> _Requirement_: Change every "Identify the location of" in the items below to "Find the position of" and write the items out again, leaving everything else as it is.

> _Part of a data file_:
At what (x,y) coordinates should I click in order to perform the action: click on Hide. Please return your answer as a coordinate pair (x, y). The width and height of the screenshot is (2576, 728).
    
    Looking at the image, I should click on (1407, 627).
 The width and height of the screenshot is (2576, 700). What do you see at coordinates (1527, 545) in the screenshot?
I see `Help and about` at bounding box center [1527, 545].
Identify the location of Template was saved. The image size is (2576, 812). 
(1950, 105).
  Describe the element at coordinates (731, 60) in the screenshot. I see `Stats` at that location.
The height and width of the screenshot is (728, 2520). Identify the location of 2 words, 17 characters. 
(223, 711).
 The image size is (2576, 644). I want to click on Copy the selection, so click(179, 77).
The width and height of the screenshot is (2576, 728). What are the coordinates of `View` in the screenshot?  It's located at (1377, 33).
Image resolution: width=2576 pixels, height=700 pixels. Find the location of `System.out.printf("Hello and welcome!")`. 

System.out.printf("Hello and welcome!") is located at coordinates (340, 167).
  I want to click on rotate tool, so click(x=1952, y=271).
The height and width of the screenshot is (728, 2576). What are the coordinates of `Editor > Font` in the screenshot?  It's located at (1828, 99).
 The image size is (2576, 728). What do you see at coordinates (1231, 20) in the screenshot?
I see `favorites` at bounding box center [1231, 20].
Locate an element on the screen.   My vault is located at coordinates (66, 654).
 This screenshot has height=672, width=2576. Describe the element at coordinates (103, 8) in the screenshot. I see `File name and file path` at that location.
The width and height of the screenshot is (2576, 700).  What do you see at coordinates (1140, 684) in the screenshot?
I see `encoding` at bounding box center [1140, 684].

> _Solution to this exercise_:
At what (x,y) coordinates should I click in order to perform the action: click on Hide. Please return your answer as a coordinate pair (x, y). The width and height of the screenshot is (2576, 728).
    
    Looking at the image, I should click on (1407, 627).
 The width and height of the screenshot is (2576, 700). What do you see at coordinates (1527, 545) in the screenshot?
I see `Help and about` at bounding box center [1527, 545].
Find the position of Template was saved. The image size is (2576, 812). 
(1950, 105).
  Describe the element at coordinates (731, 60) in the screenshot. I see `Stats` at that location.
The height and width of the screenshot is (728, 2520). Find the position of 2 words, 17 characters. 
(223, 711).
 The image size is (2576, 644). I want to click on Copy the selection, so click(179, 77).
The width and height of the screenshot is (2576, 728). What are the coordinates of `View` in the screenshot?  It's located at (1377, 33).
Image resolution: width=2576 pixels, height=700 pixels. Find the location of `System.out.printf("Hello and welcome!")`. 

System.out.printf("Hello and welcome!") is located at coordinates (340, 167).
  I want to click on rotate tool, so click(x=1952, y=271).
The height and width of the screenshot is (728, 2576). What are the coordinates of `Editor > Font` in the screenshot?  It's located at (1828, 99).
 The image size is (2576, 728). What do you see at coordinates (1231, 20) in the screenshot?
I see `favorites` at bounding box center [1231, 20].
Locate an element on the screen.   My vault is located at coordinates (66, 654).
 This screenshot has height=672, width=2576. Describe the element at coordinates (103, 8) in the screenshot. I see `File name and file path` at that location.
The width and height of the screenshot is (2576, 700).  What do you see at coordinates (1140, 684) in the screenshot?
I see `encoding` at bounding box center [1140, 684].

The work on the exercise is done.